> [Listed entries]:

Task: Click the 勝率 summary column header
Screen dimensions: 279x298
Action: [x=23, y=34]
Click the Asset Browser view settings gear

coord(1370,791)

> [Instructions to follow]: Reproduce the rows above verbatim, preserving every line in its original order.

> [Reply]:
Task: Click the 勝率 summary column header
Screen dimensions: 279x298
Action: [x=23, y=34]
Click the Asset Browser view settings gear

coord(1370,791)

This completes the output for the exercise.